■ DESCRIPTION OF THE TASK:
Repeat back every line of the data, exactly.

LISTED ENTRIES: Begin

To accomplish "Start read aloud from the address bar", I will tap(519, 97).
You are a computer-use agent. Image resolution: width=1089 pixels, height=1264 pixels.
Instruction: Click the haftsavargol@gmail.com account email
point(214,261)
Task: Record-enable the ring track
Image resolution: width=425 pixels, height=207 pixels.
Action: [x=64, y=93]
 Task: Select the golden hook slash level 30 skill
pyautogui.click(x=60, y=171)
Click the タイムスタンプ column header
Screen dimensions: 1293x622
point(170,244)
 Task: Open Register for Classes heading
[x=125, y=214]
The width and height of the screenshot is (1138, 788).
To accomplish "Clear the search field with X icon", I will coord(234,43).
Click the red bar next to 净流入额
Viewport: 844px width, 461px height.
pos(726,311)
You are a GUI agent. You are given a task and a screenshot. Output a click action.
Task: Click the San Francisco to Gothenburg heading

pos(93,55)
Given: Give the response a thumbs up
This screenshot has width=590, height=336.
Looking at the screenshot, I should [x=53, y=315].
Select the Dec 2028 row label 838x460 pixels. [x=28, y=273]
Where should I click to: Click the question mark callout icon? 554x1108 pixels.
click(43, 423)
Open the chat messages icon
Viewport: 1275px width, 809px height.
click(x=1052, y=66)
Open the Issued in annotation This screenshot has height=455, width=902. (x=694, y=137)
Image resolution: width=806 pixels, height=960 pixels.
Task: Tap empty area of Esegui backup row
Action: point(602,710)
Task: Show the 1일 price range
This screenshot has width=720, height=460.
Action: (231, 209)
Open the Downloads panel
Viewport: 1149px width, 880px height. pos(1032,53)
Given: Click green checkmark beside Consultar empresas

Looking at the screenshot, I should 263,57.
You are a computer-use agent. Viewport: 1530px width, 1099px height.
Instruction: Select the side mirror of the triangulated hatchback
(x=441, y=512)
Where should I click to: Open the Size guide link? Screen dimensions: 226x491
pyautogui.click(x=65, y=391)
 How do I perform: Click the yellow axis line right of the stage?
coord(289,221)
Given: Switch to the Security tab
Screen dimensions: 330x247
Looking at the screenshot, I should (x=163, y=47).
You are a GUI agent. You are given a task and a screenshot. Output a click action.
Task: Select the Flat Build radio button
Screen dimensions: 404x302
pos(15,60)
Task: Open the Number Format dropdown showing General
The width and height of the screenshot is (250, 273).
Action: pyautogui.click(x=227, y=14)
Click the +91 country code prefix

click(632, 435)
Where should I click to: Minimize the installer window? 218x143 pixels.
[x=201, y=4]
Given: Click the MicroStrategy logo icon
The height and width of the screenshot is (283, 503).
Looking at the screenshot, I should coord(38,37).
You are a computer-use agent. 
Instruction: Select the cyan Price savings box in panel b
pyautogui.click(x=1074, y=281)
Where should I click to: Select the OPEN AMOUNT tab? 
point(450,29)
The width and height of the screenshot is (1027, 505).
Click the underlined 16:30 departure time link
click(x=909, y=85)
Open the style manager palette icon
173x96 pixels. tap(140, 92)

LISTED ENTRIES: End

■ REPLY TO THE EXERCISE:
To accomplish "Start read aloud from the address bar", I will tap(519, 97).
You are a computer-use agent. Image resolution: width=1089 pixels, height=1264 pixels.
Instruction: Click the haftsavargol@gmail.com account email
point(214,261)
Task: Record-enable the ring track
Image resolution: width=425 pixels, height=207 pixels.
Action: [x=64, y=93]
 Task: Select the golden hook slash level 30 skill
pyautogui.click(x=60, y=171)
Click the タイムスタンプ column header
Screen dimensions: 1293x622
point(170,244)
 Task: Open Register for Classes heading
[x=125, y=214]
The width and height of the screenshot is (1138, 788).
To accomplish "Clear the search field with X icon", I will coord(234,43).
Click the red bar next to 净流入额
Viewport: 844px width, 461px height.
pos(726,311)
You are a GUI agent. You are given a task and a screenshot. Output a click action.
Task: Click the San Francisco to Gothenburg heading

pos(93,55)
Given: Give the response a thumbs up
This screenshot has width=590, height=336.
Looking at the screenshot, I should [x=53, y=315].
Select the Dec 2028 row label 838x460 pixels. [x=28, y=273]
Where should I click to: Click the question mark callout icon? 554x1108 pixels.
click(43, 423)
Open the chat messages icon
Viewport: 1275px width, 809px height.
click(x=1052, y=66)
Open the Issued in annotation This screenshot has height=455, width=902. (x=694, y=137)
Image resolution: width=806 pixels, height=960 pixels.
Task: Tap empty area of Esegui backup row
Action: point(602,710)
Task: Show the 1일 price range
This screenshot has width=720, height=460.
Action: (231, 209)
Open the Downloads panel
Viewport: 1149px width, 880px height. pos(1032,53)
Given: Click green checkmark beside Consultar empresas

Looking at the screenshot, I should 263,57.
You are a computer-use agent. Viewport: 1530px width, 1099px height.
Instruction: Select the side mirror of the triangulated hatchback
(x=441, y=512)
Where should I click to: Open the Size guide link? Screen dimensions: 226x491
pyautogui.click(x=65, y=391)
 How do I perform: Click the yellow axis line right of the stage?
coord(289,221)
Given: Switch to the Security tab
Screen dimensions: 330x247
Looking at the screenshot, I should (x=163, y=47).
You are a GUI agent. You are given a task and a screenshot. Output a click action.
Task: Select the Flat Build radio button
Screen dimensions: 404x302
pos(15,60)
Task: Open the Number Format dropdown showing General
The width and height of the screenshot is (250, 273).
Action: pyautogui.click(x=227, y=14)
Click the +91 country code prefix

click(632, 435)
Where should I click to: Minimize the installer window? 218x143 pixels.
[x=201, y=4]
Given: Click the MicroStrategy logo icon
The height and width of the screenshot is (283, 503).
Looking at the screenshot, I should coord(38,37).
You are a computer-use agent. 
Instruction: Select the cyan Price savings box in panel b
pyautogui.click(x=1074, y=281)
Where should I click to: Select the OPEN AMOUNT tab? 
point(450,29)
The width and height of the screenshot is (1027, 505).
Click the underlined 16:30 departure time link
click(x=909, y=85)
Open the style manager palette icon
173x96 pixels. tap(140, 92)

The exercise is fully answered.